Loira do bem ∞ : 03/01/12

quinta-feira, 1 de março de 2012

Pitaco de Loira > Reflexão de Valores: A Raposa e o Lenhador.

Um Lenhador trabalhava o dia inteiro cortando lenha, e só parava tarde da noite.
Ele tinha um filho, de poucos meses e uma raposa, sua amiga, tratada como bicho de estimação e de sua total confiança.
Todos os dias o lenhador ia trabalhar e deixava a raposa cuidando de seu filho.
Todas as noites ao retornar do trabalho, a raposa ficava feliz com sua chegada.
Os vizinhos do Lenhador alertavam que a Raposa era um bicho, um animal selvagem, e portando, não era confiável e que quando ela sentisse fome comeria a criança.
O Lenhador sempre retrucando com os vizinhos falava que isso era uma grande bobagem.A raposa era sua amiga e jamais faria isso.
Os vizinhos insistiam:
- "Lenhador abra os olhos ! A Raposa vai comer seu filho."
- "Quando sentir fome, comerá seu filho !
Um dia o Lenhador muito exausto do trabalho e muito cansado desses comentários ao chegar em casa viu a Raposa sorrindo como sempre e sua boca totalmente ensanguentada...
O Lenhador suou frio e sem pensar duas vezes acertou o machado na cabeça da raposa...Ao entrar no quarto desesperado, encontrou seu filho no berço dormindo tranquilamente e ao lado do berço uma cobra morta...
O Lenhador enterrou o Machado e a Raposa juntos.
Moral da 
Reflexão:                                                                                                                                   Quase sempre, aquele que não é digno de confiança, ou sente inveja, a fim de interesse próprio, abre contenda, semeia a discórdia e as dúvidas  quanto a integridade moral de outro(a), que por um motivo ou outro, julgam estar ali atravacando o caminho, na dramaturgia de Shakespeare, seriam os " Iagos" da vida, pois, infelizmente sempre haverá um "Otelo", para entrar no jogo da manipulação e do poder, movido pela desconfiança e medo.◑︿◐,  cegos pela podridão e hipocrisia dos "Iagos" e " sem distinguir os verdadeiros e sentimentos de lealdade, das "Desdêmonas", "Cássios" que cruzam nossos caminhos,  talvez, por ser incapaz de diferenciar o joio do trigo ou por medo de situações passadas.
Antes de tomar decisões que julgamos corretas, embasadas na opinião de terceiros, mesmo, que sejam, pessoas de longa convivência, devemos seguir nosso próprio coração e friamente analisar quais são as verdadeiras intenções que levam o fulano, ciclano e beltrano, a  aconselharmos a desistir de tais feitos ou pessoas.
"Não acreditem em tudo que voce vê, em tudo que voce ouve,  nem que um mestre vos diga, seja voce próprio a tirar suas conclusões ( Sidarta Gautama).
"Se você confia em alguém, não importa o que os outros pensem a respeito, siga sempre o seu coração e não se deixe influenciar...E principalmente não tome decisões precipitadas", que podem ser tardias depois, nos causando profundo arrependimento, quando os coniventes e omissos, as "Emílias" da vida, abrirem o véu da ilusão e escancarar a verdade, pode ser que já não tenhamos mais tempo, para reparar nossos erros e injustiças."

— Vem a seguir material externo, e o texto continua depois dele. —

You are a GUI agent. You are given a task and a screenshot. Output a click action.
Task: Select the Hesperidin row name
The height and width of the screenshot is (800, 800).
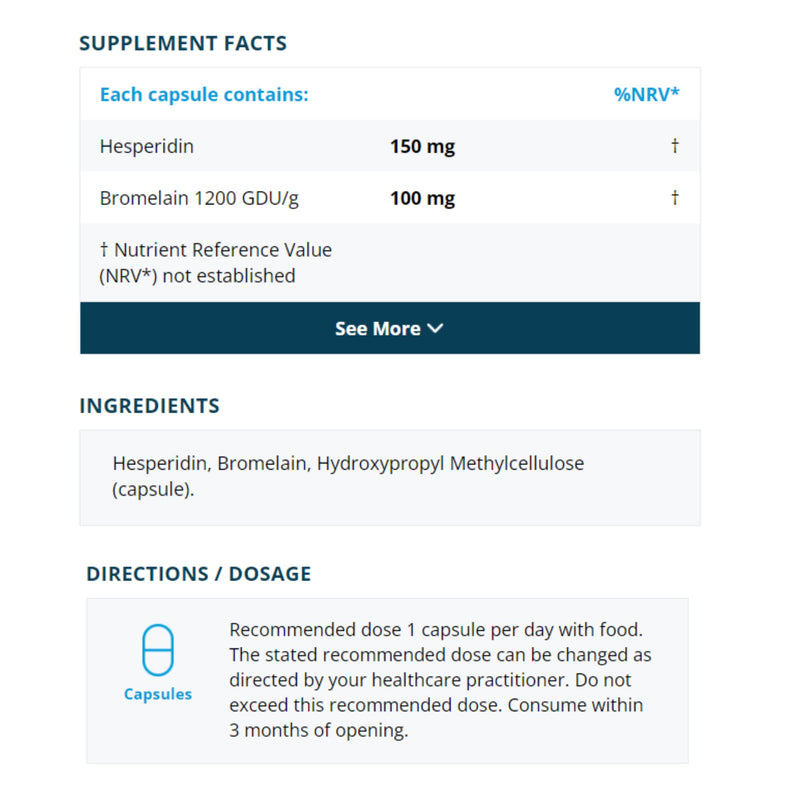[x=147, y=146]
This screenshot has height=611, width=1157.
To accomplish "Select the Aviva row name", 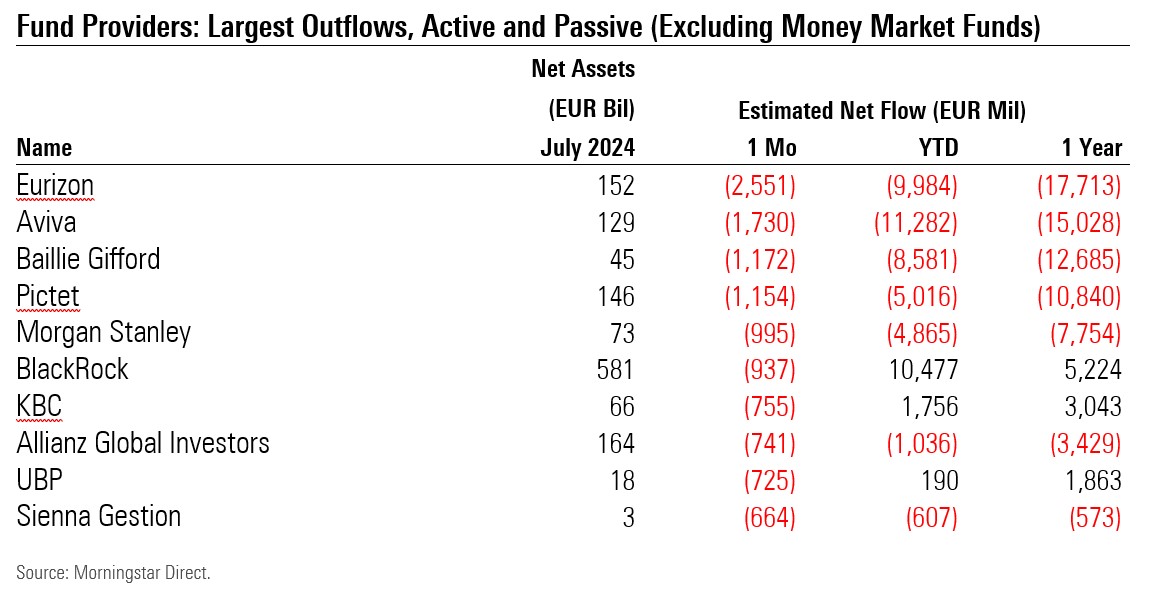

Para quem nunca leu  sobre Otelo de Shakespeare ou assistiu o filme, Trata-se de um valente mouro, vencedor de grandes batalhas, das quais sempre gozou de prestígio, reconhecimento e fama entre os conceituados do Reino, e que além destas virtudes  conquistou o amor da bela Desdêmona. 
Cássio, um amigo fiel e leal, tanto nas batalhas quanto na vida pessoal, que promovido por Otelo,  despertou em Iago, toda  o sentimento de ira, inveja, ganância e desprezo, por ter sido preterido no cargo, que comunado com outro, arma um diabólico plano, atingindo Otelo,  em cheio, em  sua vulnerabilidade: - a insegurança e o ciume doentio que nutre por sua bela mulher, e  através de Emília, criada do casal e mulher de Iago, consegue, colocar seu plano em prática, culminando com uma verdadeira e triste tragédia, destruindo as pessoas, mas, no fim, a verdade sobrevive, porém tardia demais.